North Carolina would be the only state with both signature verification and required witness or notary signatures, according to the National Conference of State Legislatures.

How the 10 pilot counties were chosen

The law requires the State Board to seek “diversity of population size, regional location, and demographic composition,” in selecting the 10 counties.

State Board staff recommended using information on the race of voters in each county to ensure demographic diversity.

Kevin Lewis, a Rocky Mount lawyer and one of the board’s two Republican members, objected to using race as one of the diversity standards. He suggested using voter age or the economic well-being designations the state Commerce Department uses.

“I just want to go on the record as objecting to our agency using race as a classification to divide voters when we can use economics,” he said.

State Elections Director Karen Brinson Bell said using median age doesn’t work to ensure a diverse group of counties because it doesn’t vary much.

The Commerce Department division of counties into tiers based on their economic well-being is not a reflection of who votes, Brinson Bell said. The state’s most economically distressed counties tend to be clustered in eastern North Carolina, defeating the goal of regional diversity.

State board member Siobhan Millen, a Raleigh Democrat, said it was appropriate to consider race in a pilot program that should be checking for possible problems.

“If the signature matching software that we’re going to use were to have a different impact on a poor Black county, hypothetically, than it has on Wake County, hypothetically, would not we be opening ourselves up to a Voting Rights Act [complaint] or some kind of a lawsuit? So, shouldn’t we know that in advance? If there is a problem that is racially based, it seems like it would behoove us to have a forewarning of that,” she said.

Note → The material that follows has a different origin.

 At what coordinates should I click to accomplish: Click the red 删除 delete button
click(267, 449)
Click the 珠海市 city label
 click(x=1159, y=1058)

The counties were grouped by population size, non-white voting population and region, then selected at random. The list was then checked against the Commerce Department economic well-being information and median voter age.

The 10 counties include five Tier 1 counties, which according to the state Commerce data are the most economically distressed, three Tier 2 counties, and two Tier 3 counties.

Among the counties selected, Durham has the youngest voter median age, at 42. Seven counties had median voter ages in the 50s. Pamlico had the oldest median voter age, at 61.